You can go and check: https://www.mediawiki.org/wiki/Developers/Maintainers
and https://phabricator.wikimedia.org/project/board/3144/query/open/ to see
frustrations and open requests for years.

And even if a software would have an owner, it used to be that the team was
under so much pressure to produce new things instead of maintenance that
the software would practically be without a maintainer (or worse, as even
volunteers couldn't unofficially take the role). I can example a few.

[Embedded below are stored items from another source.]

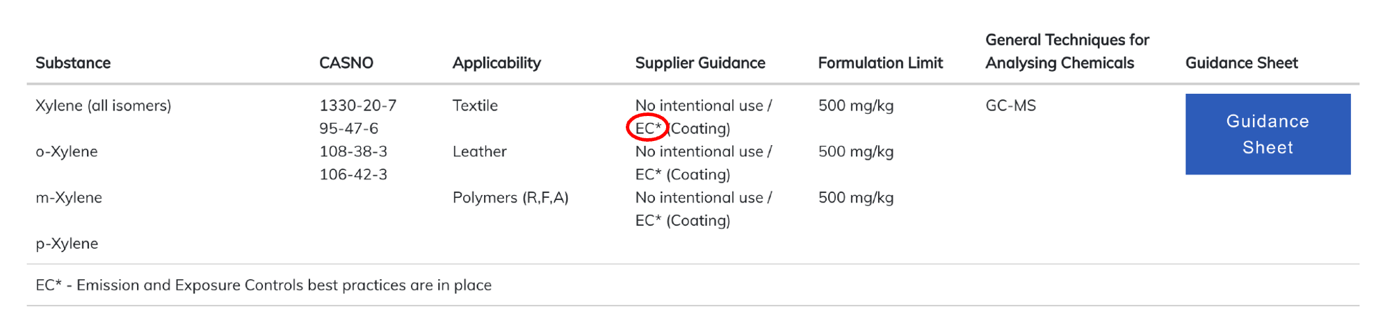The height and width of the screenshot is (325, 1399).
Task: Select the Polymers (R,F,A) applicability cell
Action: (510, 198)
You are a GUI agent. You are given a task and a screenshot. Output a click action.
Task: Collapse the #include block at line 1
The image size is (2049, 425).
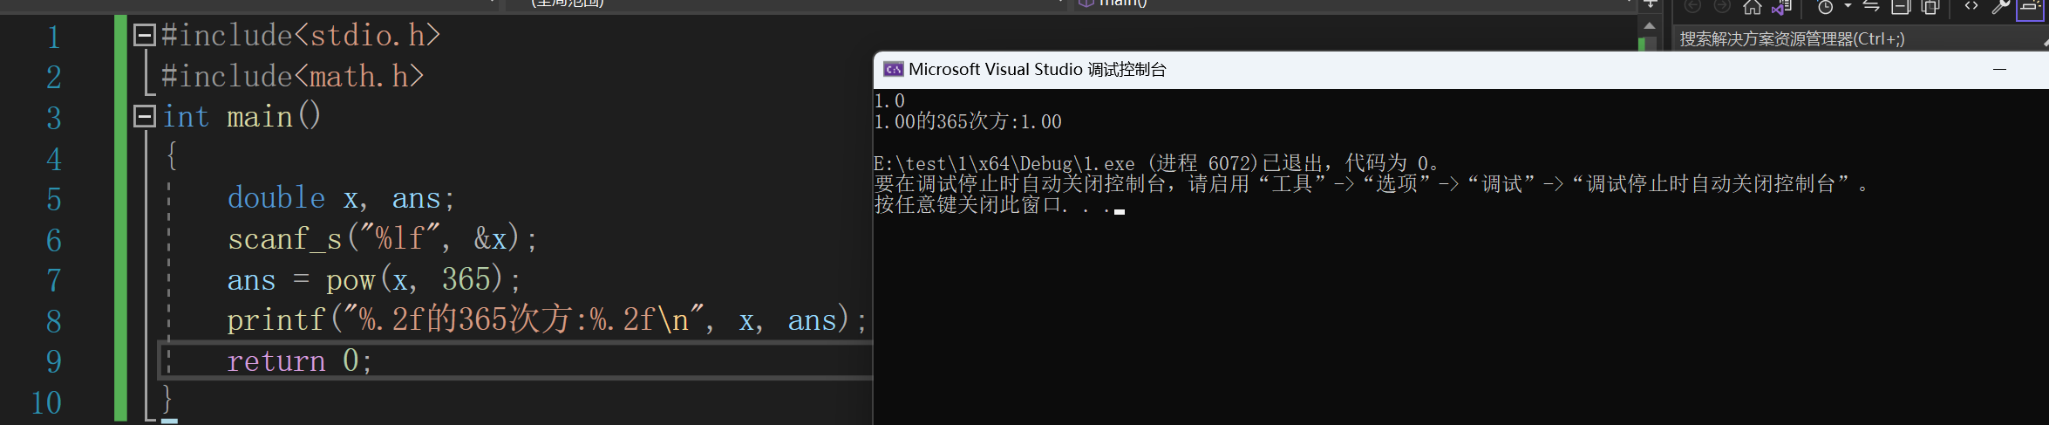[145, 35]
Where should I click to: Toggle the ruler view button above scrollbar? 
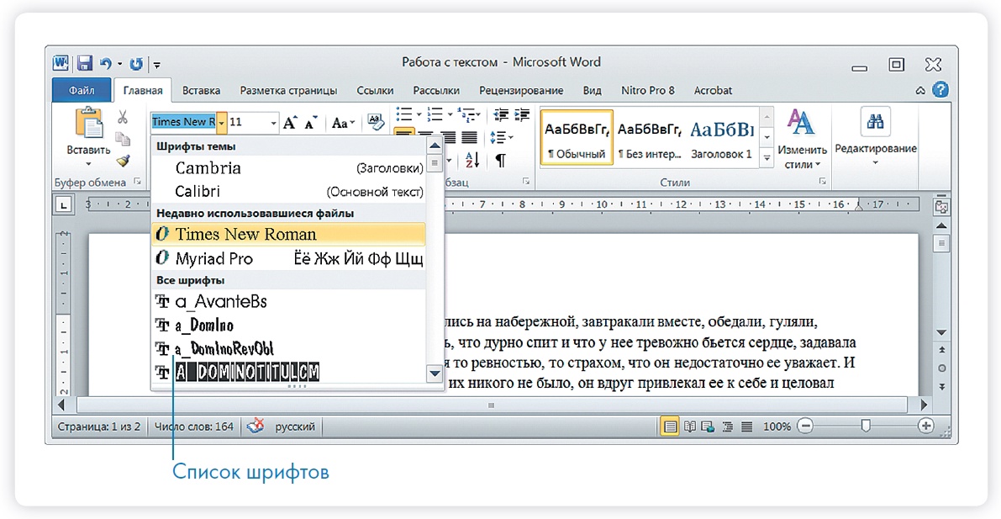pos(941,205)
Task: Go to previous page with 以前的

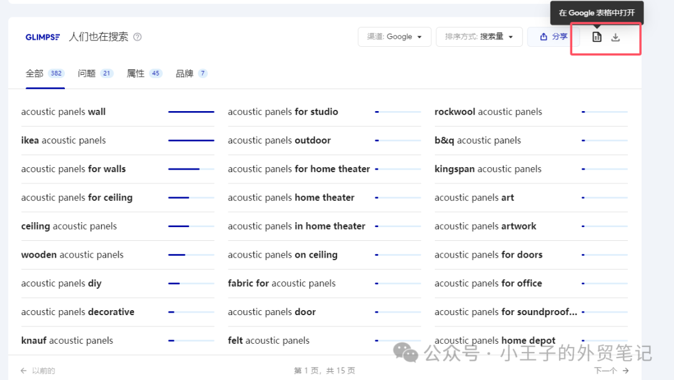Action: pos(38,371)
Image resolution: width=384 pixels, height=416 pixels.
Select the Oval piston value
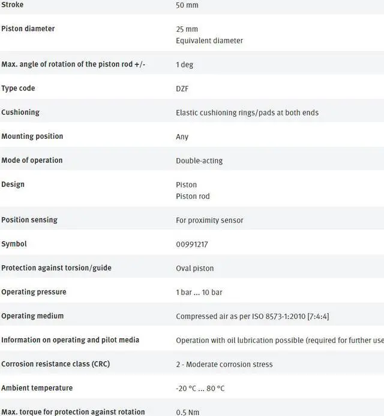click(x=194, y=268)
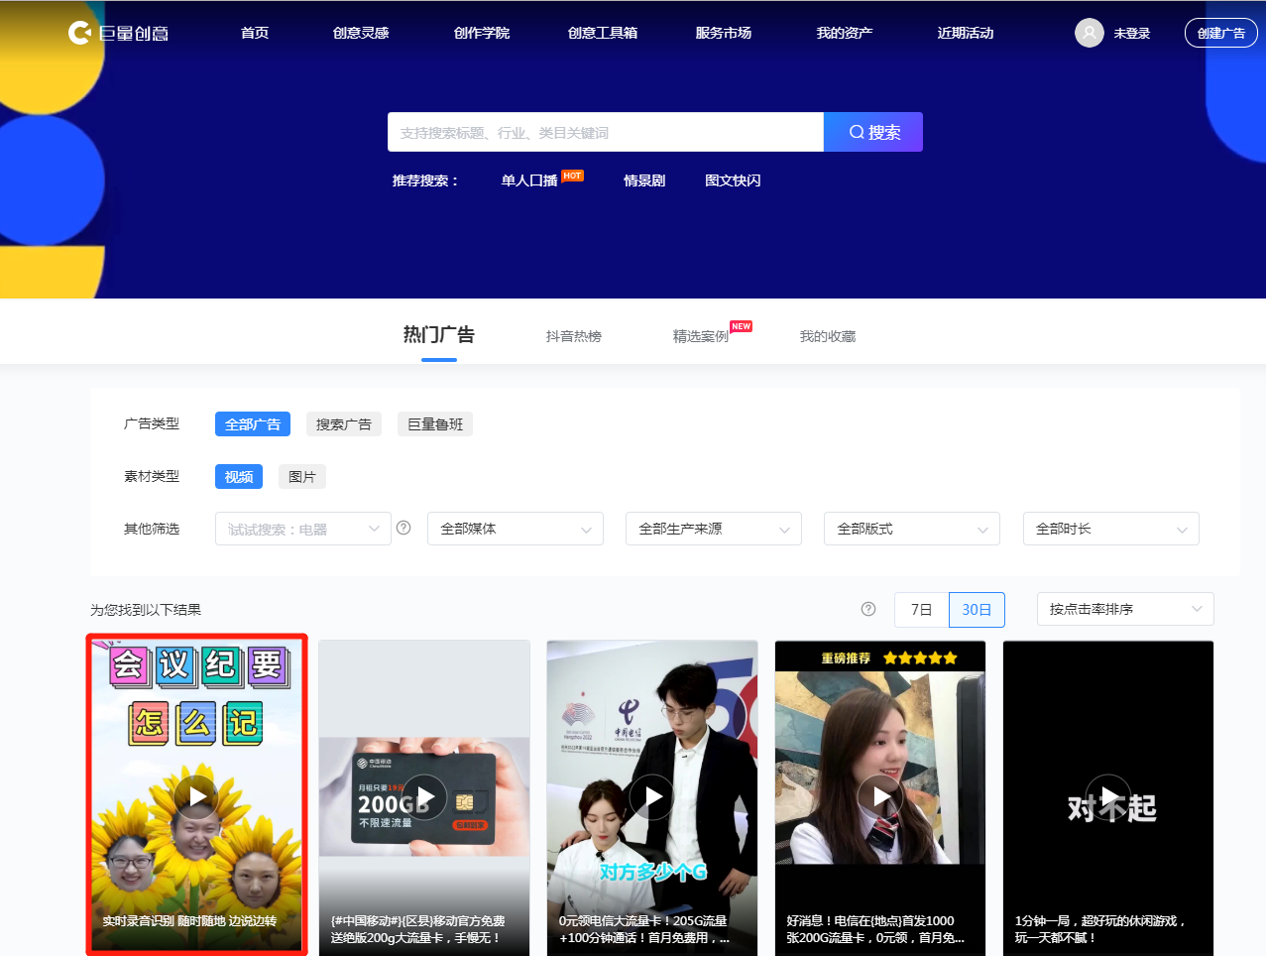Click the user avatar icon beside 未登录
The width and height of the screenshot is (1266, 956).
pos(1089,33)
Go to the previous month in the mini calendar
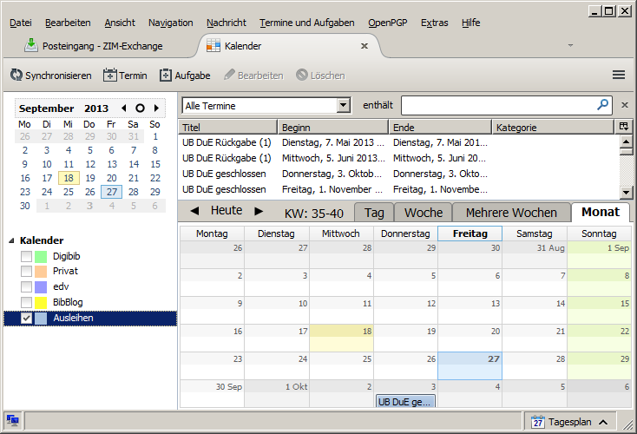637x434 pixels. pos(123,109)
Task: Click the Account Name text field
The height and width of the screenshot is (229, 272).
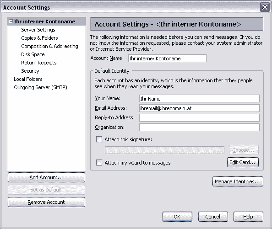Action: point(167,59)
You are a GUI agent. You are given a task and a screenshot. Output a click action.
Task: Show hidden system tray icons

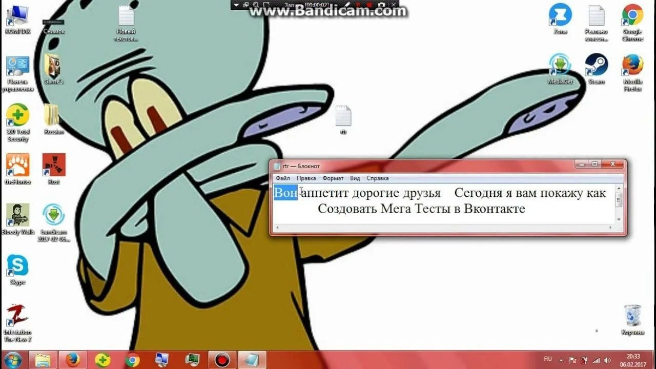[561, 360]
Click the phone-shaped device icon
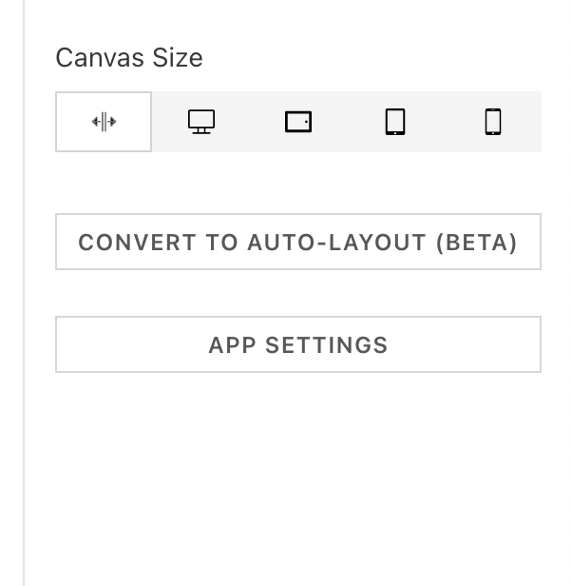 pos(492,122)
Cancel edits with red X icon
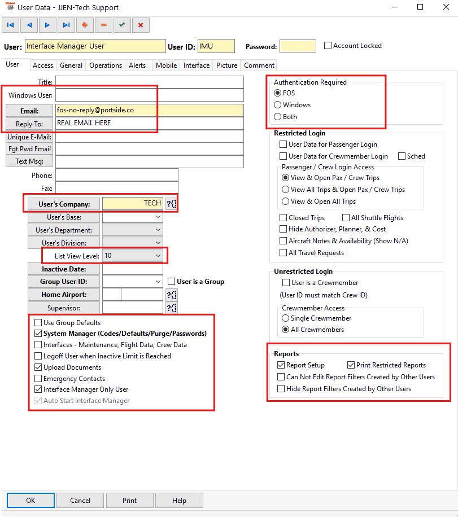458x517 pixels. pyautogui.click(x=140, y=25)
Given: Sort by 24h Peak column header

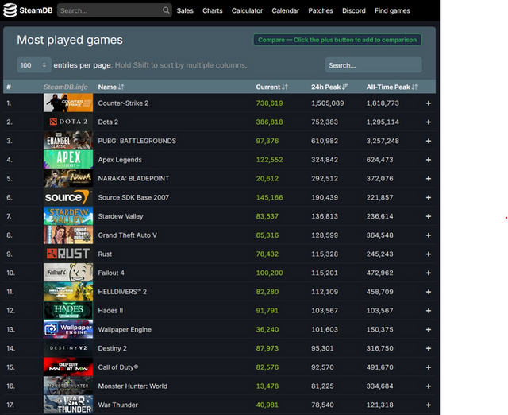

Am Mo., 17. Apr. 2023 um 02:51 Uhr schrieb Gerg? Tisza <gtisza@gmail.com>:

> On Sat, Apr 15, 2023 at 7:49?AM AntiCompositeNumber <
> anticompositenumber@gmail.com> wrote:
>
>> Agreed. It has long been the case that infrastructure critical to the
>> operation of the various wikis has been left without a clear
>> maintainer, or has been maintained only in the volunteer time of a
>> single staffer already fulfilling a full-time role. Teams would be
>> dissolved or reassigned to completely different projects after
>> completion, without the ability and/or willingness to even review
>> patches. That assumes that the team doing the work wasn't made up of
>> contractors who departed the Foundation when the project was
>> "completed", taking their knowledge of it with them.
>>
>> This was a major factor in causing the technical debt problem, and
>> must be addressed to have any chance of solving it.
>>
>
> At some point we will have to admit that we have created a feature set
> many times larger than we have the capacity to actively maintain and
> improve. Either we make software development cheaper somehow (move the WMF
> to Romania or something), or we cut some of the non-software spending (but
> we already spend 50%+ of movement funds on software, and we'd have to
> increase capacity way more than by a factor of two to maintain all our
> code), or we undeploy most current features, or we'll have to put up with
> most things being unmaintained, which is the status quo. That's not to say
> we can't be smarter about it (e.g. microservices are a great way to have
> maintenance overhead spin even more out of control) or that maintenance
> efforts couldn't be better prioritized (e.g. the lack of maintainership of
> our authentication stack is somewhat wild), but fundamentally changing the
> current mode of operation (where most things are deployed and
> then abandoned to work on the next thing) is a pipe dream IMO.